Upon discovering that Abu Sahl had dedicated his work to their community, the Ibadis sent a messenger to retrieve the collection from Said. The recovered portions, along with the remaining poems, were compiled into a single volume stored in Qal'at Darjin (in modern-day Tunisia). However, when the city was captured in 1040 (440 AH), all Ibadi manuscripts housed there, including Abu Sahl's collection, were burned and subsequently lost.

In the aftermath of this loss, the Ibadi scholar Abdullah bin Muhammed al-Lawati (c. 1040–1134) sought to recover the poems from the memories of the Ibadis (Azzabas) who had once memorized them. He successfully retrieved 24 poetic chapters (bab) from the diwan. However, this process led to distortions and imbalances in the texts, resulting in inconsistencies, as well as various additions and omissions.

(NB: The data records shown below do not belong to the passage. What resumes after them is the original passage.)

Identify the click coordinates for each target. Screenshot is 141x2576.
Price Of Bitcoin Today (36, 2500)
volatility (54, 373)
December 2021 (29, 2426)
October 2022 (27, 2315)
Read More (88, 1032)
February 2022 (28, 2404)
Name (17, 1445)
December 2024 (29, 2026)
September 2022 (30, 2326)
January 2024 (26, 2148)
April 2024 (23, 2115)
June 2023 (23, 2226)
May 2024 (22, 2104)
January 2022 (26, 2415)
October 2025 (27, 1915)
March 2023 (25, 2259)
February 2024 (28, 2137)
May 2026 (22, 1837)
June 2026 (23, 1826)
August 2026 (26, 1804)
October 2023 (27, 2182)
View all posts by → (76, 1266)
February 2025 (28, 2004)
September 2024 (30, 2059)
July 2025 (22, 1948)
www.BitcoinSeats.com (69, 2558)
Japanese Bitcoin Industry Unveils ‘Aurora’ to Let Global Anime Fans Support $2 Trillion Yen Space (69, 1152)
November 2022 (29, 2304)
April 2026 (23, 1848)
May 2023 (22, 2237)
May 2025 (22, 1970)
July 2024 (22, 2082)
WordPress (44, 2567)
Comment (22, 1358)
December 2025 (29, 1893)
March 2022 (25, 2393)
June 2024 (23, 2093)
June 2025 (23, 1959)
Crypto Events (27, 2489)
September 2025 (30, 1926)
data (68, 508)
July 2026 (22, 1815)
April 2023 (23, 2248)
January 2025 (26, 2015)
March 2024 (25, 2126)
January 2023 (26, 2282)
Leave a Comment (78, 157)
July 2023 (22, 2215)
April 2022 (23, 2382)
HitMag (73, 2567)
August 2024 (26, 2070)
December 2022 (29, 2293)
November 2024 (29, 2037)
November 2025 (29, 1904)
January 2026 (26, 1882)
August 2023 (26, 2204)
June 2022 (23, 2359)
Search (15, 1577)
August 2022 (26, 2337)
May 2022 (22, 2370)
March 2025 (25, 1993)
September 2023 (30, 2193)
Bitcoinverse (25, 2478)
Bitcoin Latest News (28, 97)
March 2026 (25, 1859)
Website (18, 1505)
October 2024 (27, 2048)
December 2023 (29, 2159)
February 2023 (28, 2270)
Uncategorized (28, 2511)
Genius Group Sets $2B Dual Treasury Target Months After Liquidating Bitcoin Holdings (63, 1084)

Ali Yahya Muammar has made considerable efforts to find the poetic pieces once gathered by Abu Abdullah. He expresses regret over the loss of many of these works, noting that "it is unfortunate that these poetic pieces, even those collected by Abdullah, have been lost. I have exerted all my efforts to find some of those poems. One of the mistakes made by many historians, in my opinion, is that they did not work to transcribe those references in their original languages". While other scholars, Ibn Idris Mustafa and Ibn Muhammad ibn Salih, suggest that it is possible that some of the Berber poetry compiled in Arabic and found in Ahmad al-Darjini's book Kitab Tabaqat al-Mashayikh bil-Maghrib may be derived from this diwan.

Ibrahim Bahaz posits that "the poetry of Abu Sahl possesses significant historical value, despite its composition in the Berber language. As noted by al-Darjini, this poetry includes passages that document events pertinent to the Ibadi community (Ahl al-Daʿwa) and laments the demise of the Rustumid imamate".

Abu Sahl's poetic works are among the earliest known compositions in the Berber language. Abdullah bin Muhammed al-Lawati asserted that those interested in Arabic poetry should seek the poems of Imran ibn Hittan, a notable Kharijite poet, while those interested in Berber poetry should explore the verses of Abu Sahl al-Farisi.